Mercoledì 27 Maggio presso il Museo della Città di Livorno si è svolto l’incontro sulla vertenza del call center Konecta richiesto dall’Unità di crisi della Regione Toscana.
Alla riunione hanno partecipato le istituzioni locali (Comuni di Livorno e Collesalvetti), la Regione, l’azienda, le rsu e le segreterie provinciali Slc-Cgil, Fistel-Cisl e Uilcom-Uil. In concomitanza all’incontro una delegazione delle 76 lavoratrici ha effettuato un presidio davanti al Museo della Città.
"I contenuti dell’incontro con la Regione sono stati resi noti stamani nel corso di una conferenza stampa tenutasi presso la sede Cgil di Livorno, alla presenza anche di Daniele Carchidi (responsabile nazionale Slc-Cgil settore call center) e di una delegazione di lavoratrici. - si legge in una nota delle Rsu Konecta Livorno, segreterie provinciali Slc-Cgil, Uilcom-Uil e Fistel-Cisl - Il tavolo con la Regione ha rappresentato un passaggio importante, perché per la prima volta ha riunito tutti i soggetti coinvolti nella vertenza del sito di Livorno. L’azienda ha confermato la gravità della situazione del sito livornese. Fino a fine giugno Tim continuerà a garantire il 20% dei volumi del servizio clienti 187 (al momento unica commessa gestita da Konecta a Livorno). La situazione però potrebbe diventare presto sempre più critica: Tim starebbe infatti pensando - a partire da luglio - di dimezzare l’attuale traffico destinato a Livorno, portando i volumi al 10%".

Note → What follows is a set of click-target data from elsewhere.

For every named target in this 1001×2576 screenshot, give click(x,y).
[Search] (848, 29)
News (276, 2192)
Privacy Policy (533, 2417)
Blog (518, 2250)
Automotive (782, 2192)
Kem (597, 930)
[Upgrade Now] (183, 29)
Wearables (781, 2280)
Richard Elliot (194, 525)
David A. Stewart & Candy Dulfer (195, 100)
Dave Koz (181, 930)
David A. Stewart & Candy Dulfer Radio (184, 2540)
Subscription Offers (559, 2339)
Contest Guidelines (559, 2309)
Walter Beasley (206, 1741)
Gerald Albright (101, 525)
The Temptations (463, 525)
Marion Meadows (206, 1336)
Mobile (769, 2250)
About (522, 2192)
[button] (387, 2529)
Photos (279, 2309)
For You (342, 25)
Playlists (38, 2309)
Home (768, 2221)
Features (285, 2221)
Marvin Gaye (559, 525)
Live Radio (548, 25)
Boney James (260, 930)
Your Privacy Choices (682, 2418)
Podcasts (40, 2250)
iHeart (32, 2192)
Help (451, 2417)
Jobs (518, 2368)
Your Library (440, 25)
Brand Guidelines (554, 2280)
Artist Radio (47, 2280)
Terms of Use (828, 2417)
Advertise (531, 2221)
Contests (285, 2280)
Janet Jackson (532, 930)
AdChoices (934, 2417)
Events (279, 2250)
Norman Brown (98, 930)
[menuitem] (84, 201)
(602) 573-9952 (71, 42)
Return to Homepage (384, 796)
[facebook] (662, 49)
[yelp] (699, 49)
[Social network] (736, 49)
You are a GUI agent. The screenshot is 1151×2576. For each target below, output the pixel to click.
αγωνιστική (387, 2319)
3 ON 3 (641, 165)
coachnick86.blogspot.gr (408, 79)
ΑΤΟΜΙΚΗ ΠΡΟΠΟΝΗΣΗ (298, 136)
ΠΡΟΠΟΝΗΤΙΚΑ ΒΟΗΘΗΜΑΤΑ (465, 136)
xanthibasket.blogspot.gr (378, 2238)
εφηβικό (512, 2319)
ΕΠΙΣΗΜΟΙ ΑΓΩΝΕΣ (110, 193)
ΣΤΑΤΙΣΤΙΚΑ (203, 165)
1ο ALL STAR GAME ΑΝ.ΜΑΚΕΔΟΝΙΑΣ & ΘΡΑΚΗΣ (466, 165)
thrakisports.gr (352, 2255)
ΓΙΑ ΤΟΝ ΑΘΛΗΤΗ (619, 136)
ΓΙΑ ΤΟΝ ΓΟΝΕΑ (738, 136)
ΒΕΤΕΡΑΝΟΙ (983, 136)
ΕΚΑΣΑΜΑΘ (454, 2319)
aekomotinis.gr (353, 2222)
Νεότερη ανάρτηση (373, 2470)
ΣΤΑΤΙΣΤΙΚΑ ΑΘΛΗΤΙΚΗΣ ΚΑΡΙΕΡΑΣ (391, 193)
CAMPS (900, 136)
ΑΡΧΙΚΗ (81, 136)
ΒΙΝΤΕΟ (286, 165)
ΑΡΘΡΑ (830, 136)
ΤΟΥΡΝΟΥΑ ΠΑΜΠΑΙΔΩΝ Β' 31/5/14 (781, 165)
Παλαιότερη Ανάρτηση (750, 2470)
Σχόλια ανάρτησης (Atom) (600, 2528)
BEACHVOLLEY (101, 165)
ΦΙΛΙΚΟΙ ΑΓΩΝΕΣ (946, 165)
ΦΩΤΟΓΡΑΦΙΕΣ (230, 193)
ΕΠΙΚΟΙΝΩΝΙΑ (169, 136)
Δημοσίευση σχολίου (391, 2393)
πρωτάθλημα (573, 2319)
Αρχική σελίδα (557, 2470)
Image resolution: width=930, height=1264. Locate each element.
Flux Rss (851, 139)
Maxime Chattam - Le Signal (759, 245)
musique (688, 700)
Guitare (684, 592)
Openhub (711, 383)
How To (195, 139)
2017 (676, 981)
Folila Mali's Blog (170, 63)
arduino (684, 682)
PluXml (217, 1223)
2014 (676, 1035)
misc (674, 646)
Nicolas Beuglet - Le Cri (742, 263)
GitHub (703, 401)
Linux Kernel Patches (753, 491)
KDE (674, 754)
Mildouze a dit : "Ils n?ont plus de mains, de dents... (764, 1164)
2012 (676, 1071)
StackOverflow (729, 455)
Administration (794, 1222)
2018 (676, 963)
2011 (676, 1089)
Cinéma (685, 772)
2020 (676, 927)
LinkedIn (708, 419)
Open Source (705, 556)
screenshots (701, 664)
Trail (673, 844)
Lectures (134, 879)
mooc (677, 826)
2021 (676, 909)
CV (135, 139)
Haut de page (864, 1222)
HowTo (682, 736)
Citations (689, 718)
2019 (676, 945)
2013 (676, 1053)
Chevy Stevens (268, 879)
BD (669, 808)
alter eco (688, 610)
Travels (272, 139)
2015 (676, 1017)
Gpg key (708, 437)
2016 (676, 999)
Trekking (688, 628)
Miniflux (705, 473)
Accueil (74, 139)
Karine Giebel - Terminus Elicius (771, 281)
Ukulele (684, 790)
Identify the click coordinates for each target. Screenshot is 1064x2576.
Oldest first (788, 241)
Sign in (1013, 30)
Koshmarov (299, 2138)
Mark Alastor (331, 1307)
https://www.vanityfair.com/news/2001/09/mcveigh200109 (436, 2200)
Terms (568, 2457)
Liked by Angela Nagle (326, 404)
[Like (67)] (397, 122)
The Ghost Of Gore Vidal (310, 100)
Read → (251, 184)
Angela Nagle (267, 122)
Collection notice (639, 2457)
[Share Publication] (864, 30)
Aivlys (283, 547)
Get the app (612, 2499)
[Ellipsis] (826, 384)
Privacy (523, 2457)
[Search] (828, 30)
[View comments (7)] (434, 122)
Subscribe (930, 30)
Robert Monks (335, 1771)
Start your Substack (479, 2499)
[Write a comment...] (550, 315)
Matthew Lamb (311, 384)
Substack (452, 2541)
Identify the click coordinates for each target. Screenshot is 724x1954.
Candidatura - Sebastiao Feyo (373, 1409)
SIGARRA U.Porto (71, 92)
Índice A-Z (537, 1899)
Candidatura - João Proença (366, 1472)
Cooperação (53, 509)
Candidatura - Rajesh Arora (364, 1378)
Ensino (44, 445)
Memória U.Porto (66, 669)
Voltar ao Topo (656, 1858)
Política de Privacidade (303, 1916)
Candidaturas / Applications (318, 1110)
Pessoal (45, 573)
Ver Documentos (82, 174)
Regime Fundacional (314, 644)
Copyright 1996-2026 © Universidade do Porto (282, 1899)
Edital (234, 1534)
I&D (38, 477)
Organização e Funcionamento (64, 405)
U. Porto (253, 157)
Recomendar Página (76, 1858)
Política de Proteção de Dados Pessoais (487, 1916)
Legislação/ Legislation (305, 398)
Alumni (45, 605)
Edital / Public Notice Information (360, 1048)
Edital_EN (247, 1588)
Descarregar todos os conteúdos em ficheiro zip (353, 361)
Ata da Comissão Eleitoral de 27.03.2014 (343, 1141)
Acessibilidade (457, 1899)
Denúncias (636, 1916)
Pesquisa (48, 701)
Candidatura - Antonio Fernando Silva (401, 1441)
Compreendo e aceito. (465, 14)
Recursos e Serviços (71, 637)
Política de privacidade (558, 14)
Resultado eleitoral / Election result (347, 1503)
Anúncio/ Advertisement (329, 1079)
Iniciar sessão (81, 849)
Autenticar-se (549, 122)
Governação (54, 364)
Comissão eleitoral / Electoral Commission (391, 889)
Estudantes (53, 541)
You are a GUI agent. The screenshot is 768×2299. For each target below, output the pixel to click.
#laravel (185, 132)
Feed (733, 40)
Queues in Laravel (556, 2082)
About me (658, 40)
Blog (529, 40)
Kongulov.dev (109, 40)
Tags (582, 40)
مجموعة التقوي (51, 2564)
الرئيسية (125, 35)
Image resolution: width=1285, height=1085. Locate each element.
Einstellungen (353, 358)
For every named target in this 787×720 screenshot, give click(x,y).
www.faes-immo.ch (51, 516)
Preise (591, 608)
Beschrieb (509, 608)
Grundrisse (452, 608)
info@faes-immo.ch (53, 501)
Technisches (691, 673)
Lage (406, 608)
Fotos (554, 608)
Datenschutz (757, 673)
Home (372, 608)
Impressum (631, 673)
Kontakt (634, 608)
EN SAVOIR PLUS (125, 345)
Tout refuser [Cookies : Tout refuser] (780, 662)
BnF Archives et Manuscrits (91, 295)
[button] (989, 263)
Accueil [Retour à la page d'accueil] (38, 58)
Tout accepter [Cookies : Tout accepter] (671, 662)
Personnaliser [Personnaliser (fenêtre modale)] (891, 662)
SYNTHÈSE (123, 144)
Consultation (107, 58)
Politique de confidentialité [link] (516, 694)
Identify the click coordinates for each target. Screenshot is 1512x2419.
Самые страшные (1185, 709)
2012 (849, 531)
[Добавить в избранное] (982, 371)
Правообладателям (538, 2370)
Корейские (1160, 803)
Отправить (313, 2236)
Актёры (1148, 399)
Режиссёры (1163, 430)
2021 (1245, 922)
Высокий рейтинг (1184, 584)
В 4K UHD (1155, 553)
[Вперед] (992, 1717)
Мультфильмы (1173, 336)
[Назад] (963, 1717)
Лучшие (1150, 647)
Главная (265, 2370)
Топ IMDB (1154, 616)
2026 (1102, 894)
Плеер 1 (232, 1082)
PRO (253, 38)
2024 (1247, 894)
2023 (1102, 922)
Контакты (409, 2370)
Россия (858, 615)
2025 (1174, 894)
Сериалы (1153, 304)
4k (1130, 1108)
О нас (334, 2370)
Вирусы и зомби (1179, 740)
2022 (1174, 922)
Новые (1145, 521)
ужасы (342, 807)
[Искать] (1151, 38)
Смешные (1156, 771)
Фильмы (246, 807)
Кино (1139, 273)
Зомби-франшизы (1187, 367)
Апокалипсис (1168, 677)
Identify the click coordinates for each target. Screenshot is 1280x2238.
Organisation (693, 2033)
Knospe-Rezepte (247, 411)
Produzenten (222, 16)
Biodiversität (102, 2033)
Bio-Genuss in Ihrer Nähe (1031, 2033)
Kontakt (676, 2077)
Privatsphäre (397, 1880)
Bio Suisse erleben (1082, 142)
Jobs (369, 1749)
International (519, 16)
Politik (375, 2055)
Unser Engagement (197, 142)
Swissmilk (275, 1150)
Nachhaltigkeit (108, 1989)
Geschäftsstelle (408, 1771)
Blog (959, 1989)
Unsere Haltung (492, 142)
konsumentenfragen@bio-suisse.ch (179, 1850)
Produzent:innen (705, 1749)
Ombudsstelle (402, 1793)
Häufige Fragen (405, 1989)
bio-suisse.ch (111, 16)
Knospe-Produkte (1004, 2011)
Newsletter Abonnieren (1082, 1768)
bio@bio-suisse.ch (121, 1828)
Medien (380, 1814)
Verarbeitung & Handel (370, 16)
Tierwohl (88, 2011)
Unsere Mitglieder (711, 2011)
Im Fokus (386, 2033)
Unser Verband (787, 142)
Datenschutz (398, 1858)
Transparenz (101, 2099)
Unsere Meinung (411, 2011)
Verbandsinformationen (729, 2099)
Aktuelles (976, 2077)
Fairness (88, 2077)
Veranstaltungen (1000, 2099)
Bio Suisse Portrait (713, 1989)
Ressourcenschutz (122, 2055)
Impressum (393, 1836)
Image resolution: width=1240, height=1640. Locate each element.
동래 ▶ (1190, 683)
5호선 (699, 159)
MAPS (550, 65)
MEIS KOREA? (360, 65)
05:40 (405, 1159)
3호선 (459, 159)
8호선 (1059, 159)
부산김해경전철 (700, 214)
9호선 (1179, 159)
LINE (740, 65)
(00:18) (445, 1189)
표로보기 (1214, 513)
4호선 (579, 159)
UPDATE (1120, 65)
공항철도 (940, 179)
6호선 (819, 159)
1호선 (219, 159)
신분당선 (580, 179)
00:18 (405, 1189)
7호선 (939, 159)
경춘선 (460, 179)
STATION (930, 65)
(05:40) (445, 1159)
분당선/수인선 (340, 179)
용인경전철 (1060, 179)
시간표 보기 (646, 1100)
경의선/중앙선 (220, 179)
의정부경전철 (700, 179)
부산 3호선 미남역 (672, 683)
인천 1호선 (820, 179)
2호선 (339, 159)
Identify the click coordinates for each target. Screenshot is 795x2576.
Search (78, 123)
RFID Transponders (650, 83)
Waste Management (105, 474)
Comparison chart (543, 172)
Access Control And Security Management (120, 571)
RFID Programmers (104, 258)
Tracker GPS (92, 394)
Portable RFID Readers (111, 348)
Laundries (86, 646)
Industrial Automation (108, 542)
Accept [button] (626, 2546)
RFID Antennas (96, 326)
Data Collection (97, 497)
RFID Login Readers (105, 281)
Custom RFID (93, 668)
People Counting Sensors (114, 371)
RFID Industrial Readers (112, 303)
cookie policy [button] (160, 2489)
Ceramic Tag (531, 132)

"Konecta - prosegue la nota - ha dichiarato di essersi attivata a livello locale partecipando a diversi bandi e ricercando nuove opportunità e commesse per Livorno: allo stato attuale non sono però ancora state individuate soluzioni concrete. Le istituzioni hanno espresso forte preoccupazione per il futuro del sito di Livorno e si sono impegnate a richiedere l’apertura di un tavolo ufficiale presso il Mimit, chiedendo anche la presenza di Tim.
La Regione ha inoltre proposto di attivare fondi per la formazione, che potrebbero offrire un primo sostegno ai lavoratori e favorire l’acquisizione di nuove competenze professionali.
Anche le organizzazioni sindacali, attraverso le segreterie nazionali, richiederanno l’apertura di un tavolo al Mimit, con l’obiettivo di rafforzare ulteriormente la richiesta avanzata dalle istituzioni".
"Le segreterie e le rsu hanno ribadito la loro forte preoccupazione per la tenuta occupazionale del sito, sollecitando sia le istituzioni sia Konecta a mettere in campo ogni azione possibile per individuare una soluzione in tempi rapidi", continua la nota.
"Alla conferenza stampa di stamani erano state invitate anche tutte le forze politiche locali. Ringraziamo sentitamente per gli interventi e la vicinanza dimostrata gli esponenti di Pd (Alessandro Franchi e Giulia Guarnieri), Forza Italia (Alessandro Guarducci) e Avs (Alessandro Chelli)", si conclude la nota.